6) EC2 (single instance run)

  • Launch an Ubuntu instance with the IAM role; open inbound TCP 8000 for testing.

  • Connect to the instance using EC2 Instance Connect or SSH

  • Set and Copy the local .env.prod to the instance's location/home/ubuntu/mymdb/.env.prod.

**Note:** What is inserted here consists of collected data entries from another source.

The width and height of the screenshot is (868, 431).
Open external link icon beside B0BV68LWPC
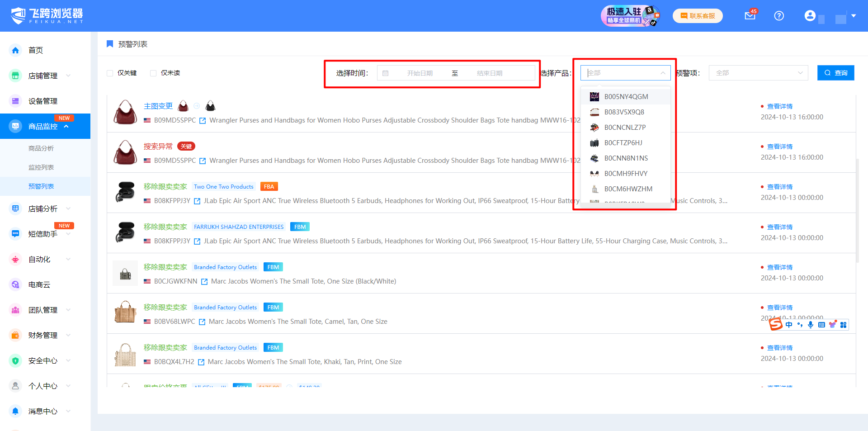coord(202,322)
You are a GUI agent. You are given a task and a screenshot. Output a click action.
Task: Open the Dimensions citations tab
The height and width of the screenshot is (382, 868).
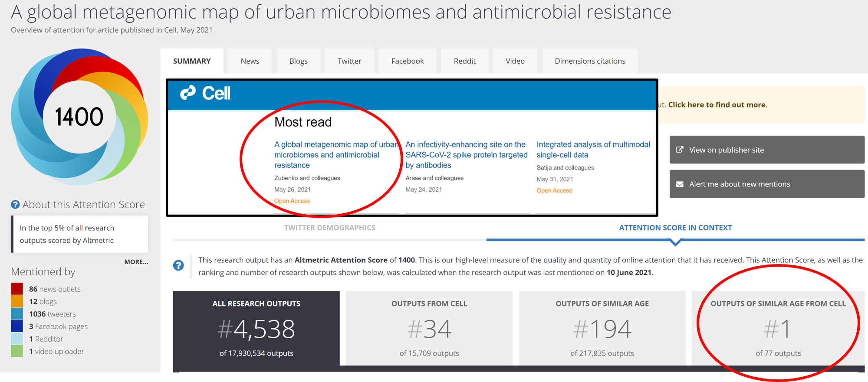click(590, 61)
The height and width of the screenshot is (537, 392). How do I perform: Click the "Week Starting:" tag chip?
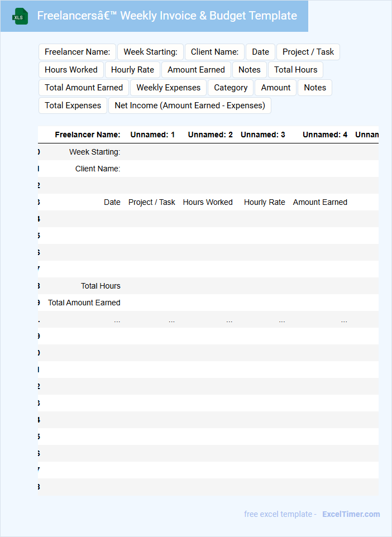150,52
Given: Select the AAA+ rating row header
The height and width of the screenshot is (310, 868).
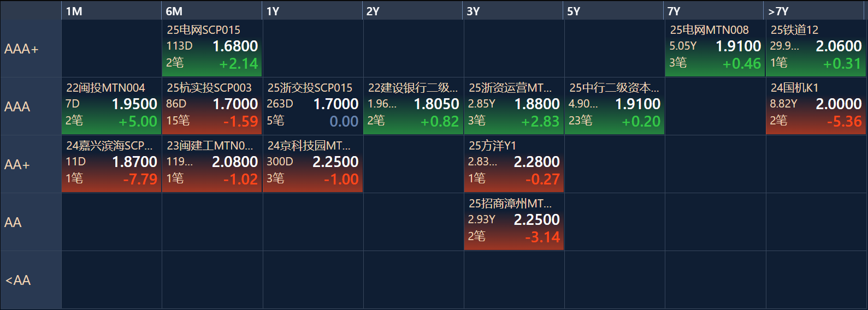Looking at the screenshot, I should click(31, 49).
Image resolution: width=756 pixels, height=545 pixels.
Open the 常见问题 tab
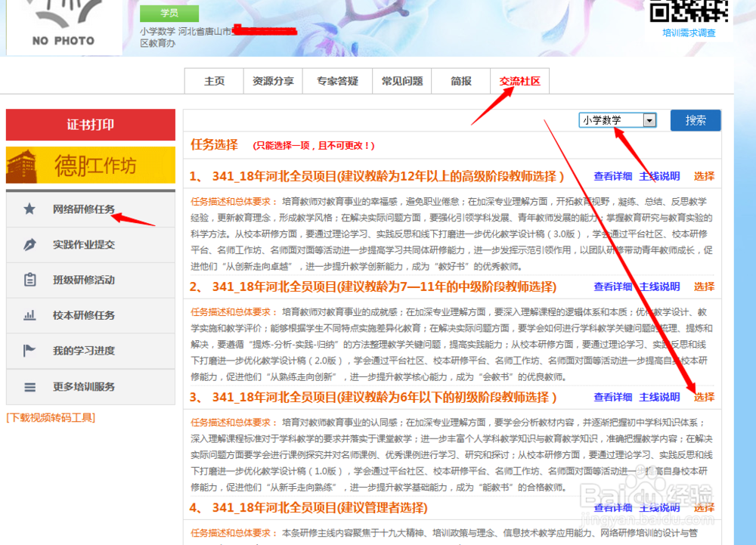[x=401, y=81]
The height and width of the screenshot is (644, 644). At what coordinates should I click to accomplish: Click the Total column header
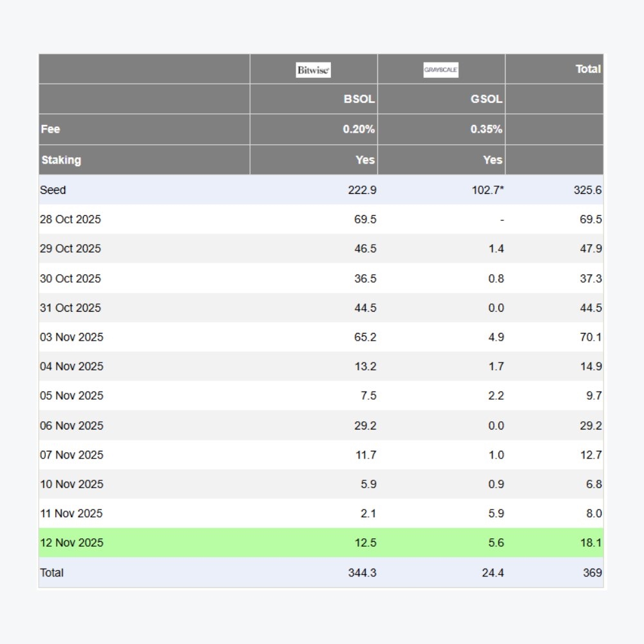(587, 69)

  • Install Docker and AWS CLI https://docs.docker.com/engine/install/ubuntu/ https://docs.aws.amazon.com/cli/latest/userguide/getting-started-install.html

  • Allow docker command without sudo:

    sudo usermod -aG docker $USER
    newgrp docker
  • Login to ECR and pull the image:

    aws ecr get-login-password --region <REGION> \
    | docker login --username AWS --password-stdin <ACCOUNT>.dkr.ecr.<REGION>.amazonaws.com
    docker pull <ACCOUNT>.dkr.ecr.<REGION>.amazonaws.com/mymdb-repo:prod
  • Run container:

    docker run -d --name mymdb-instance-01 \
      -p 8000:8000 --restart unless-stopped \
      --env-file /home/ubuntu/mymdb/.env.prod \
      -w /app/mymdb \
      <ACCOUNT>.dkr.ecr.<REGION>.amazonaws.com/mymdb-repo:prod
  • Enter the container and Run migrations and create admin inside the container:

    docker exec -it mymdb-instance-01 bash
    python manage.py migrate
    python manage.py createsuperuser
    

7) Import data on EC2

  • POST /api/import_tmdb_movies/ (admin auth). Accepts raw JSON or file upload.
  • Poster keys like posters/xyz.jpg resolve against S3 in prod.

8) Bedrock test and tuning

  • Env: AI_PROVIDER=bedrock, AWS_REGION, BEDROCK_MODEL_ID (no quotes).

  • If throttled or non-JSON text: use Haiku, lower max_tokens, set temperature=0, and rely on JSON fallback in code.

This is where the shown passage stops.